L'équation est simple : il faut nourrir une population mondiale croissante tout en réduisant l'énorme empreinte carbone de l'élevage. L'agriculture animale génère environ 14 % des émissions de GES globales, sans parler de la consommation massive de terre et d'eau douce.

Face à ces contraintes, les protéines microbiennes, issues de levures ou de champignons, apparaissent comme une solution incontournable. Une étude parue dans Trends in Biotechnology annonce aujourd’hui un pas de géant, grâce à l'ingénierie génétique.

Quel est ce champignon qui prend le goût de la viande ?

Le candidat idéal pour cette transformation est le champignon Fusarium venenatum, dont la texture filandreuse et le goût naturel rappellent fortement la viande. Déjà approuvé dans plusieurs pays (Royaume-Uni, Chine, États-Unis), cette mycoprotéine avait un défaut majeur : des parois cellulaires trop épaisses qui rendaient ses nutriments difficilement digestibles par l'homme.

L'équipe du professeur Xiao Liu de l'Université Jiangnan a corrigé ce point en supprimant deux gènes spécifiques. L'élimination du gène chitin synthase a permis d'affiner la paroi cellulaire, augmentant la biodisponibilité des protéines internes. Le second gène ciblé, le pyruvate décarboxylase, a été désactivé pour réorienter le métabolisme, permettant au champignon de produire plus avec moins d'apport.

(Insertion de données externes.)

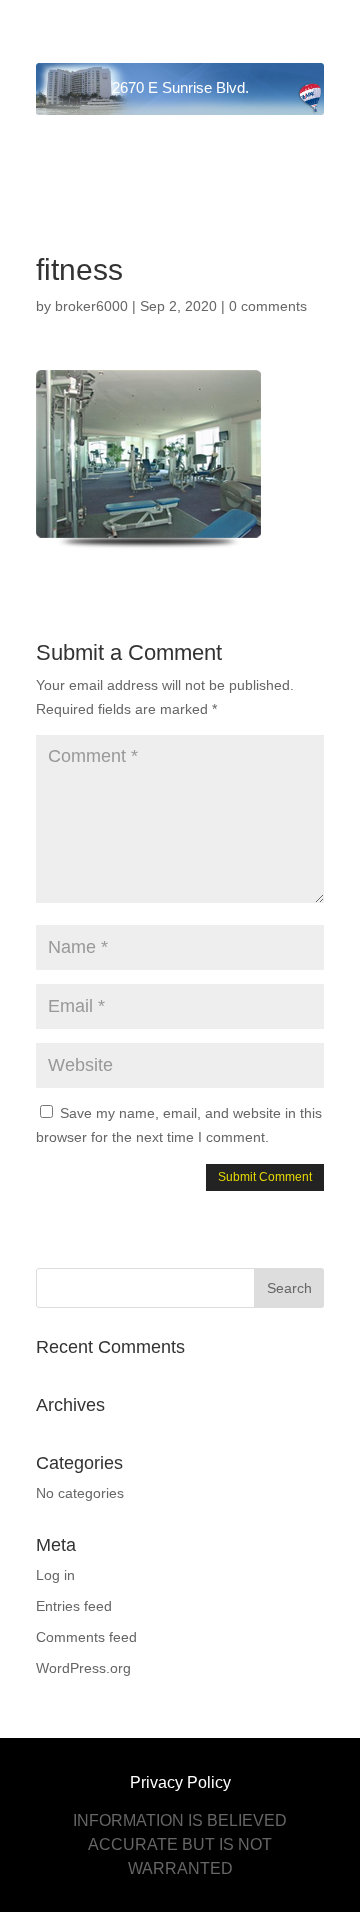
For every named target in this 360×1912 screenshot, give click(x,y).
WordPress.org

Comment la génétique permet-elle une production plus écologique ?

Les résultats obtenus avec la souche modifiée, baptisée FCPD, sont spectaculaires. Non seulement elle est plus facile à digérer, mais elle utilise 44 % moins de sucre pour générer la même quantité de protéines et le fait 88 % plus rapidement que la souche sauvage.

L'analyse du cycle de vie montre que la production du FCPD réduit l'empreinte carbone globale jusqu'à 61 %. En comparaison avec l'élevage conventionnel, la mycoprotéine FCPD nécessite 70 % moins de terre et réduit de 78 % le risque de pollution des eaux douces par rapport à la production de poulet en Chine. C'est une véritable feuille de route pour une alimentation plus respectueuse de la planète.

Ce champignon peut-il vraiment décarboner l'industrie alimentaire ?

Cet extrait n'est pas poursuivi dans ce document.